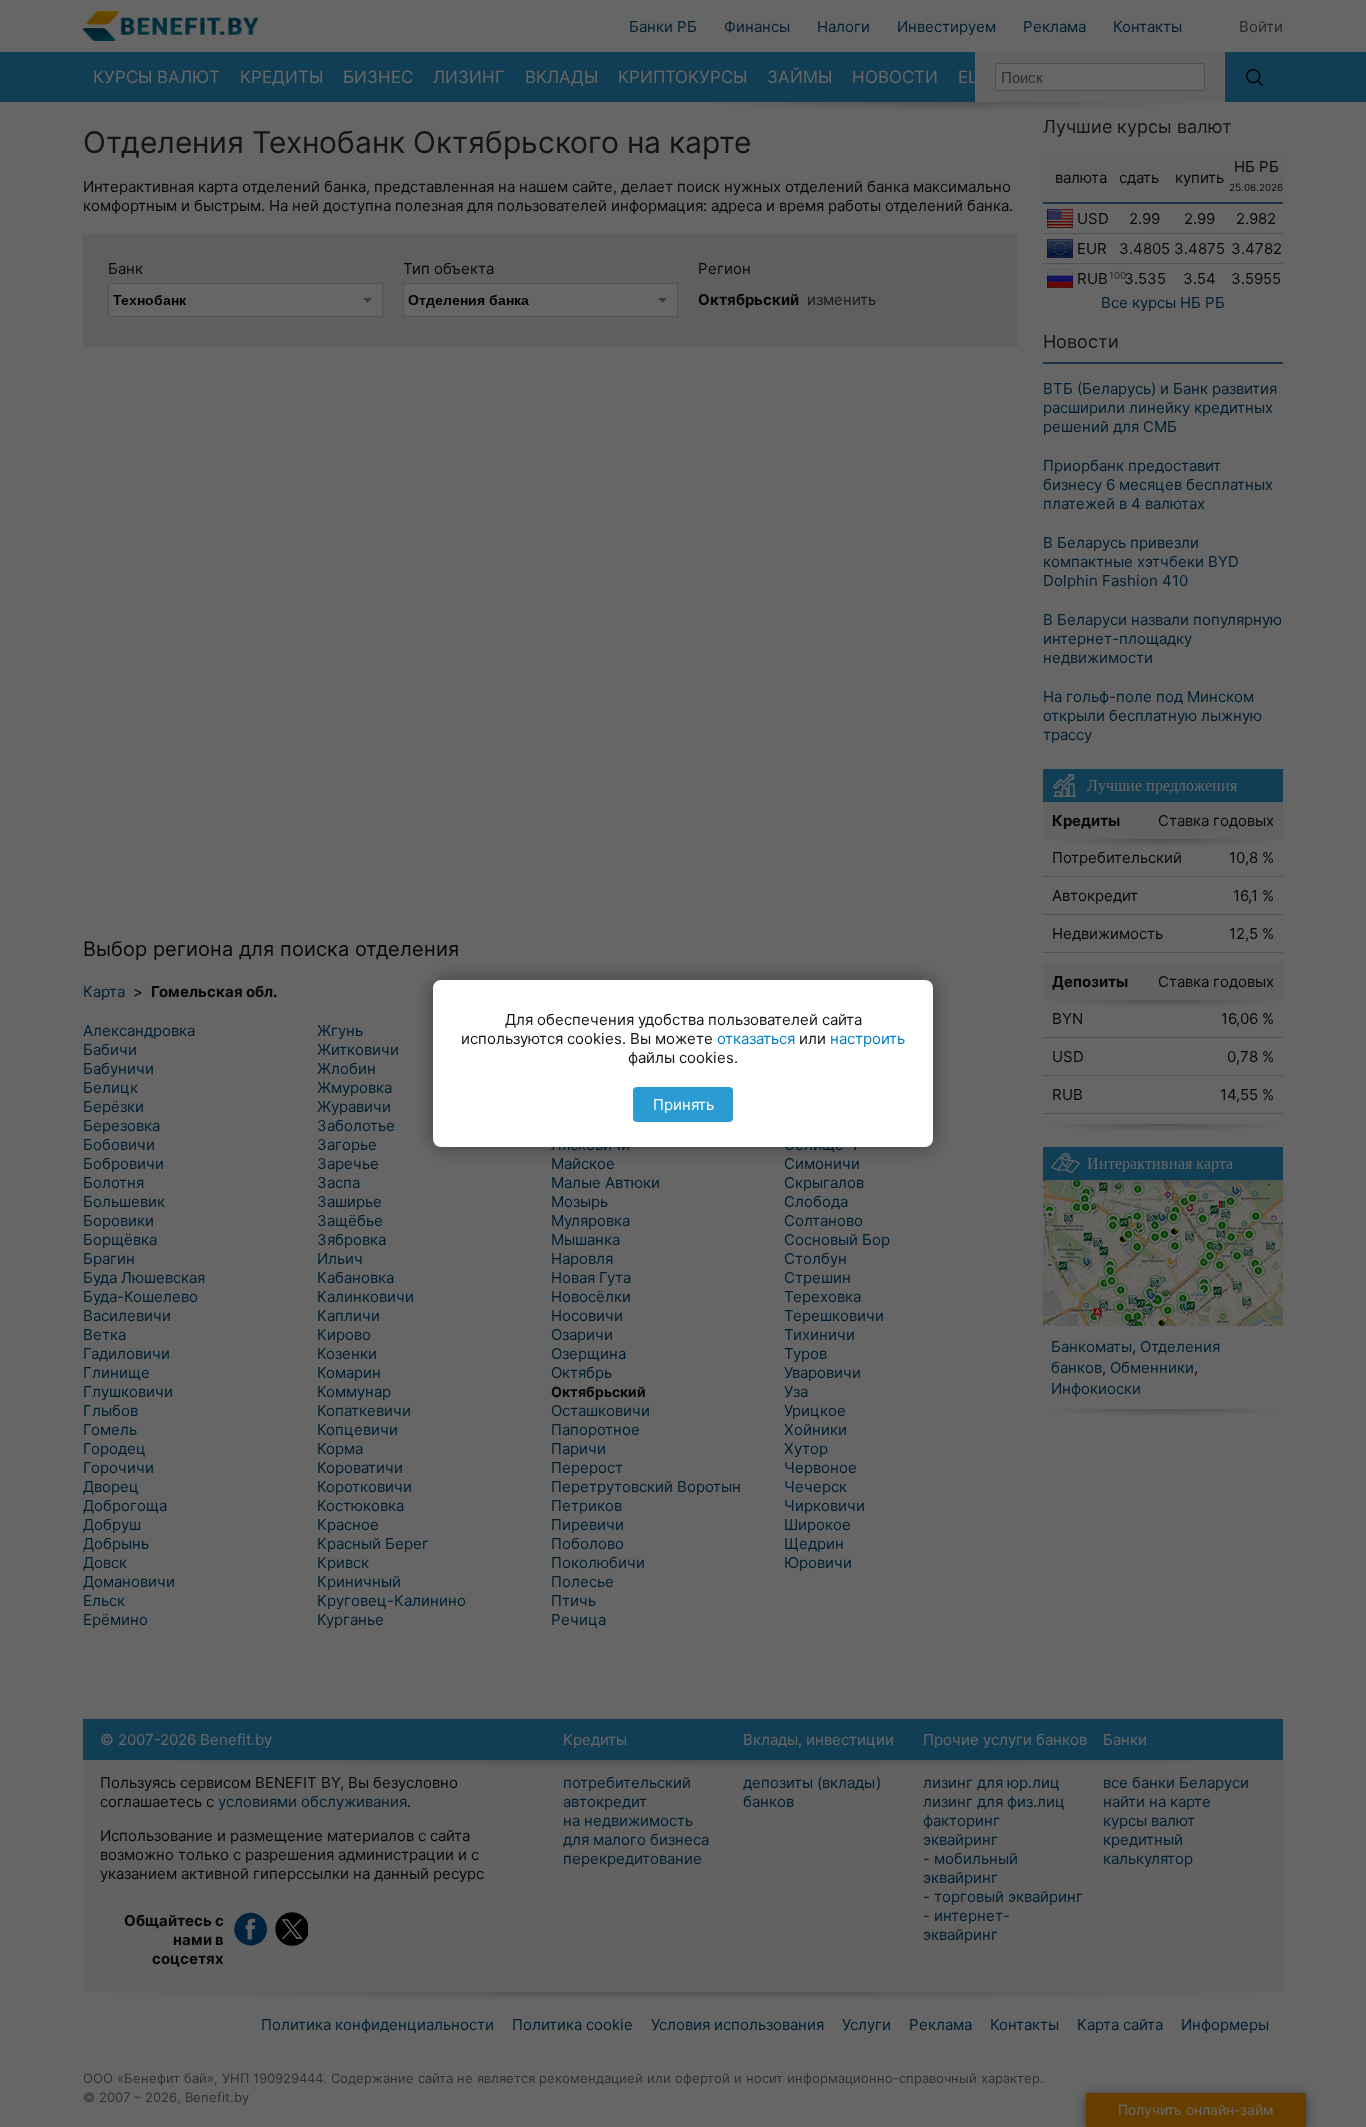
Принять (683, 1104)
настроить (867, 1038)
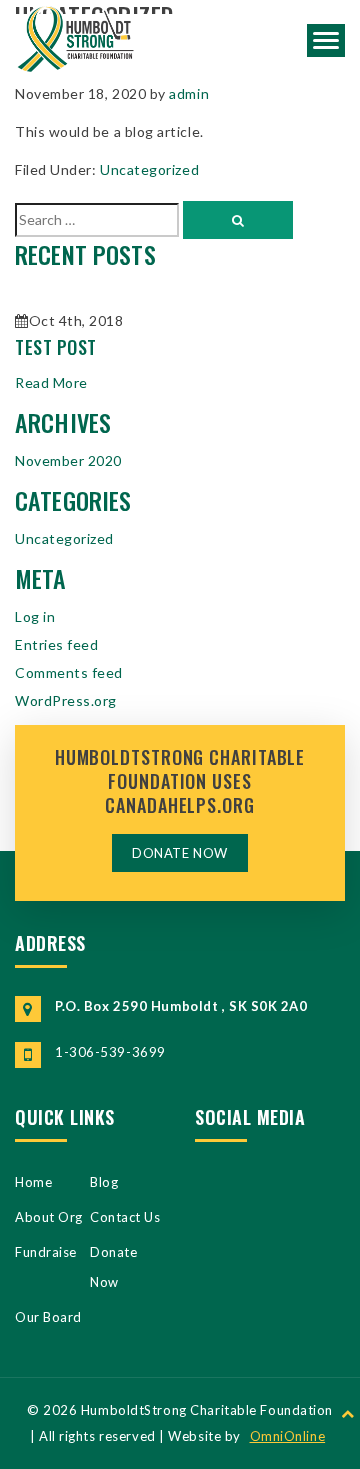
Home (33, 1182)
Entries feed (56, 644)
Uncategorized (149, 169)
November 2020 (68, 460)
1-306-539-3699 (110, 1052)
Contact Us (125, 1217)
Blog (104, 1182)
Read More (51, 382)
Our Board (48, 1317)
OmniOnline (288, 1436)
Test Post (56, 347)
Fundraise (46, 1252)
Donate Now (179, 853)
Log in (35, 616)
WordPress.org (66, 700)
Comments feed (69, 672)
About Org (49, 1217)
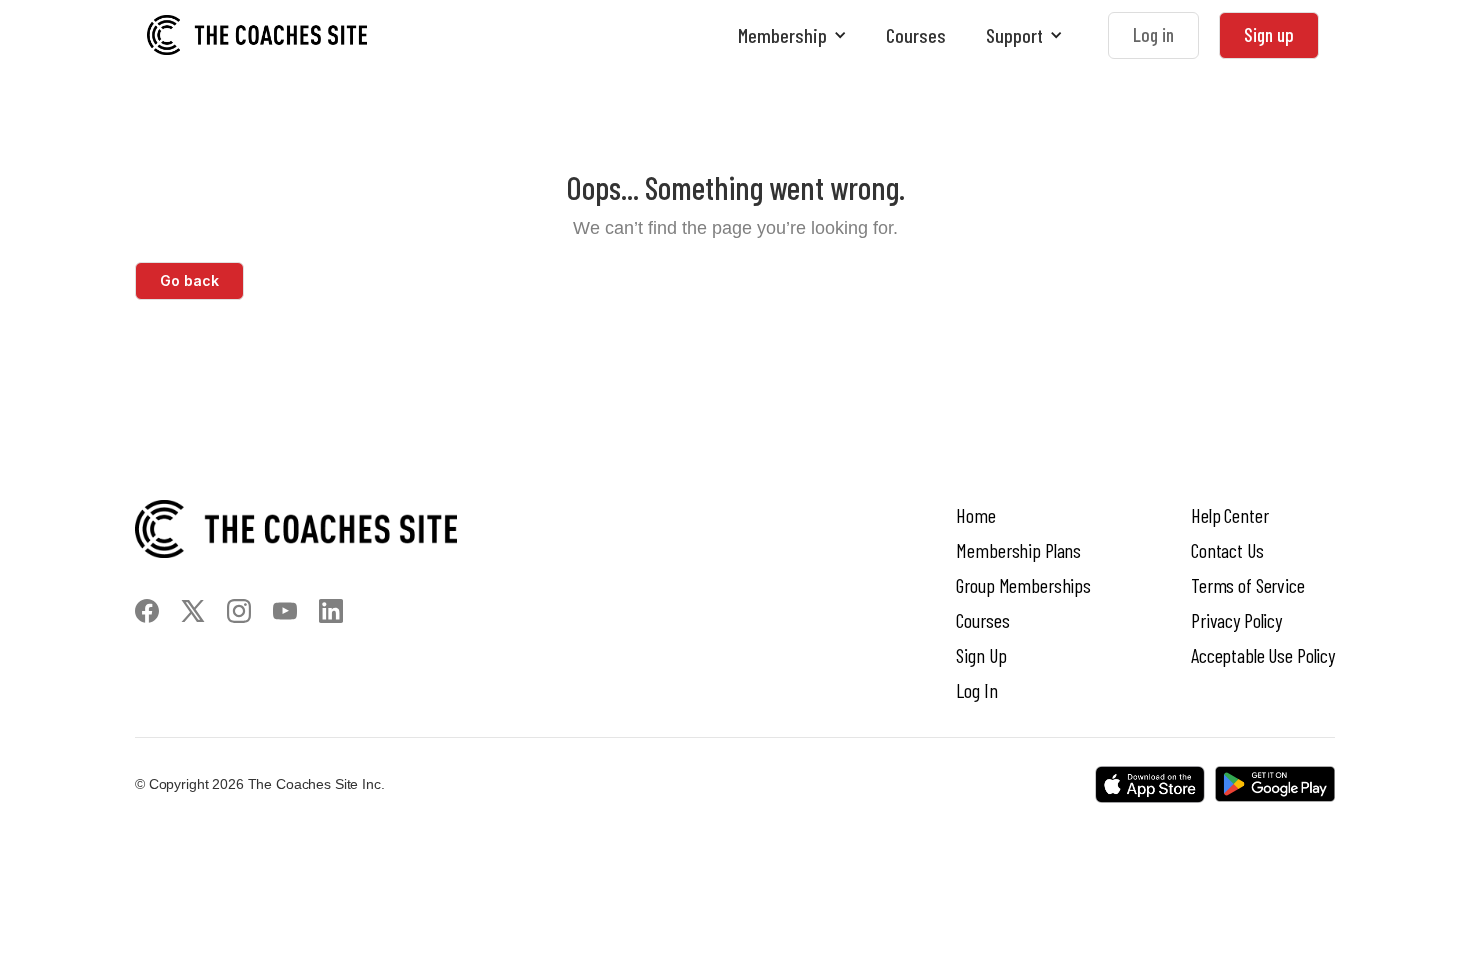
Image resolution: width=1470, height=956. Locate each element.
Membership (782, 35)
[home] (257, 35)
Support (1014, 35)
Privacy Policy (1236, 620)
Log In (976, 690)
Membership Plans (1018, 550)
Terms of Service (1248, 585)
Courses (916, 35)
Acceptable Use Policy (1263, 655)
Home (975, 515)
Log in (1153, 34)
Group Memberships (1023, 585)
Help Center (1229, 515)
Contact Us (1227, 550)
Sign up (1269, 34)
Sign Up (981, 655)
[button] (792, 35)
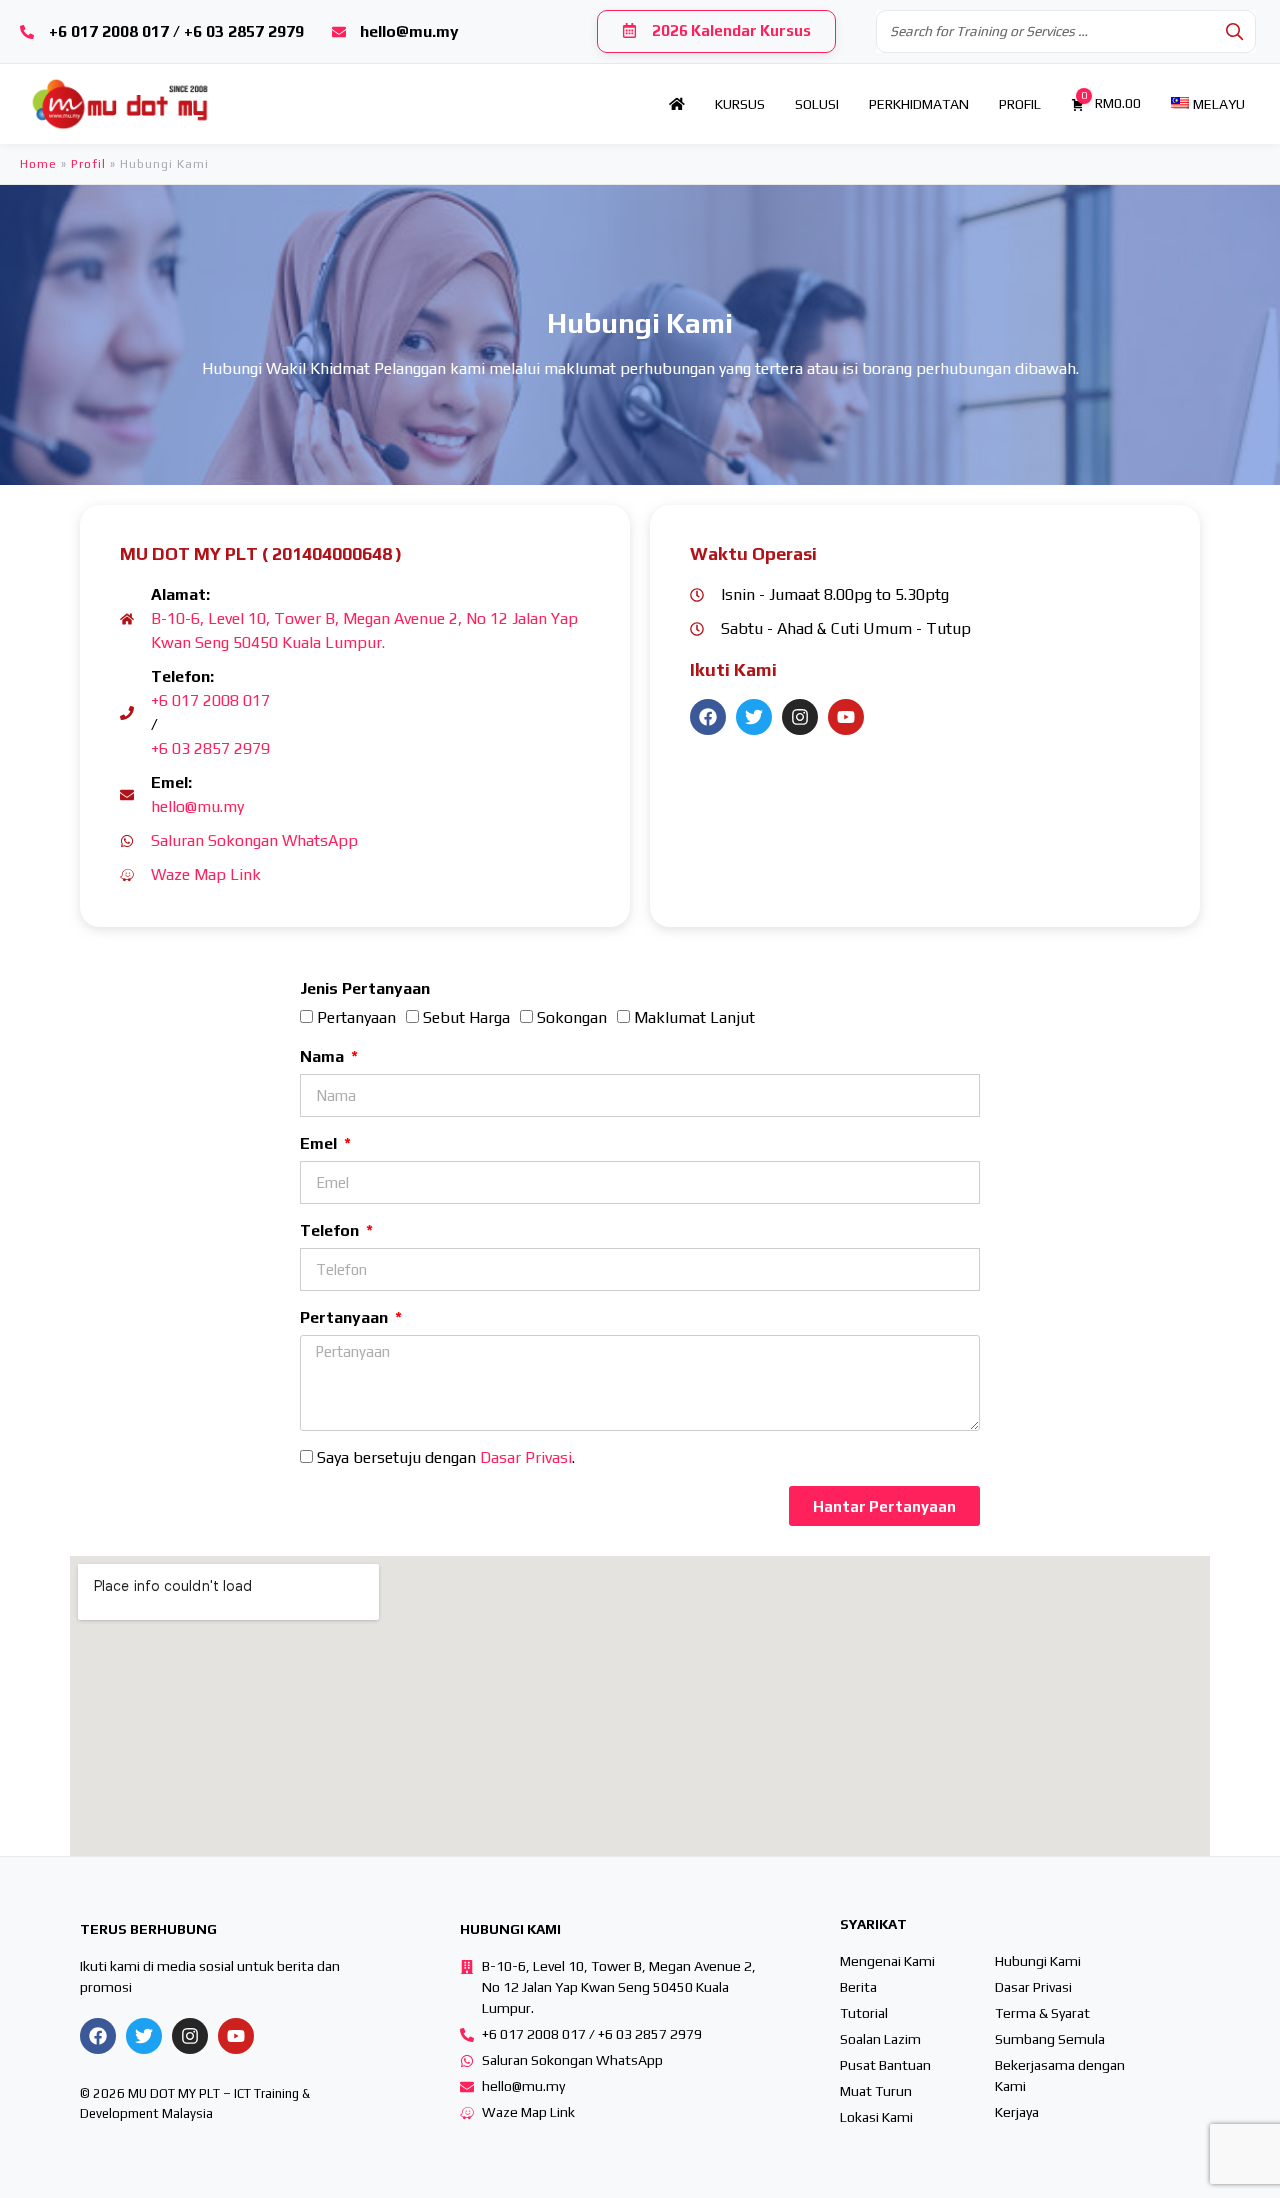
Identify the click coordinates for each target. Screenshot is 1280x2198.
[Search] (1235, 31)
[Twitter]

* * * * * * * * *

Exercise directions:
Reproduce exactly, without any picture, the lines from the one bearing "Donate Now (179, 853)" to the last line of the records above.

Result for this exercise:
Donate Now (179, 853)
Log in (35, 616)
WordPress.org (66, 700)
Comments feed (69, 672)
About Org (49, 1217)
Image resolution: width=1470, height=956. Locate each element.
Membership (782, 35)
[home] (257, 35)
Support (1014, 35)
Privacy Policy (1236, 620)
Log In (976, 690)
Membership Plans (1018, 550)
Terms of Service (1248, 585)
Courses (916, 35)
Acceptable Use Policy (1263, 655)
Home (975, 515)
Log in (1153, 34)
Group Memberships (1023, 585)
Help Center (1229, 515)
Contact Us (1227, 550)
Sign up (1269, 34)
Sign Up (981, 655)
[button] (792, 35)
Identify the click coordinates for each target. Screenshot is 1280x2198.
[Search] (1235, 31)
[Twitter]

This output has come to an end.